What you have to do
Revise the stretch from the line containing "This screenshot has width=1124, height=812." through the end of the material, replacing "heading" with "title" and leaving all else unchanged. Give only that stretch, and omit the pictures.

Extracted information
= = = = =

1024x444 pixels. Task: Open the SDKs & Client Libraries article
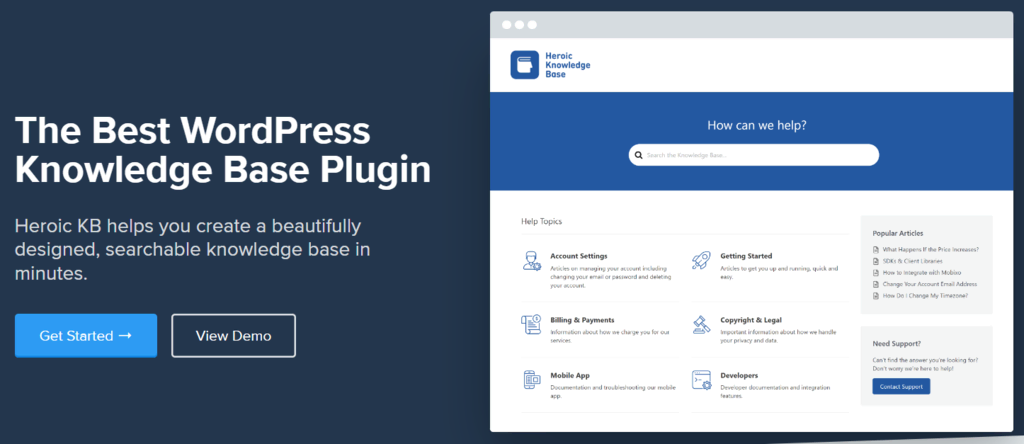point(912,261)
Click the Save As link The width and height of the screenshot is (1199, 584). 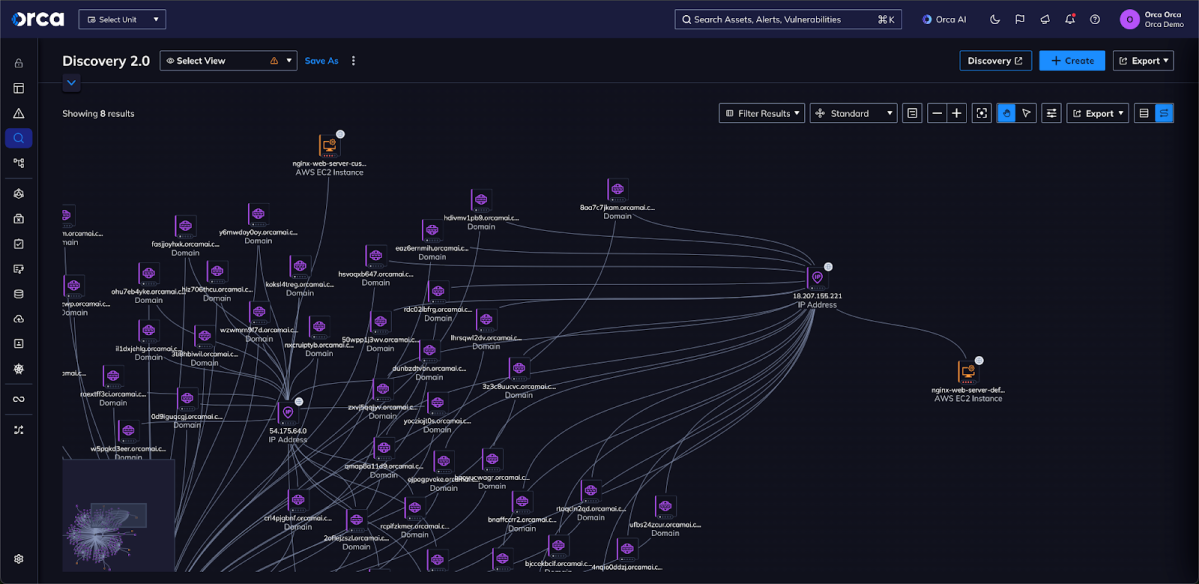pos(321,61)
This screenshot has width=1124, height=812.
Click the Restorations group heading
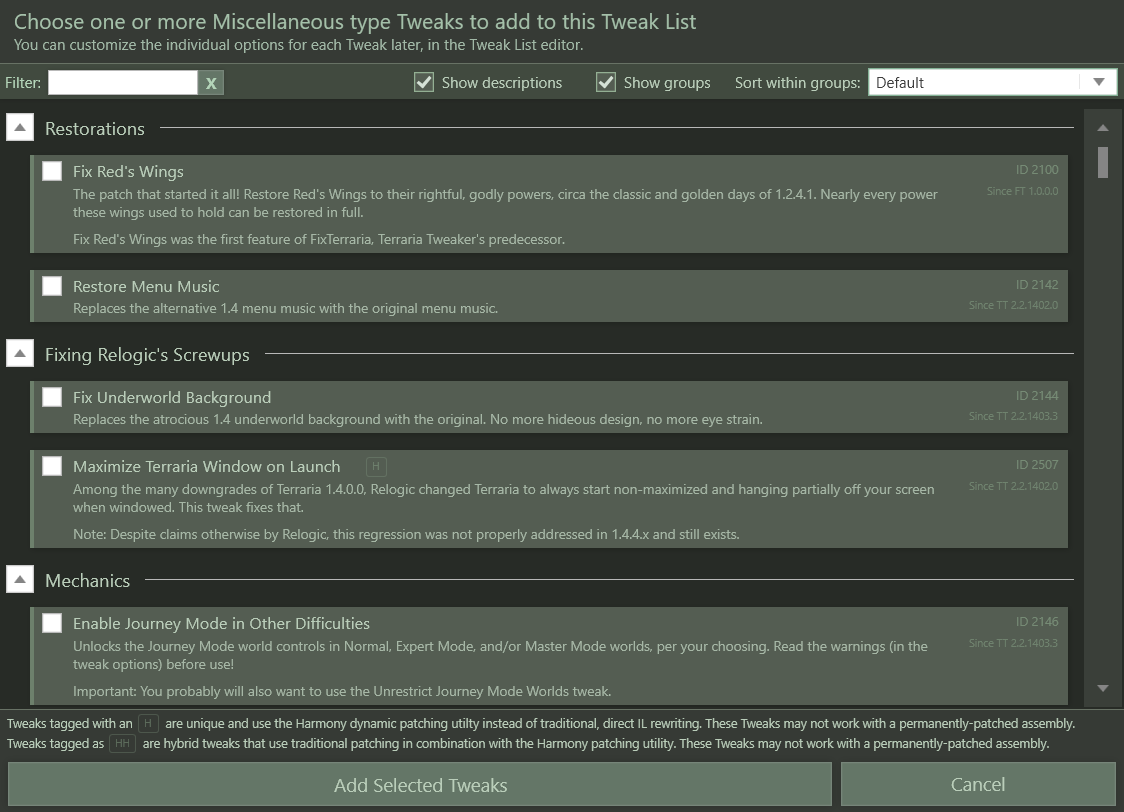95,129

= = = = =

Answer to this task
This screenshot has width=1124, height=812.
Click the Restorations group title
95,129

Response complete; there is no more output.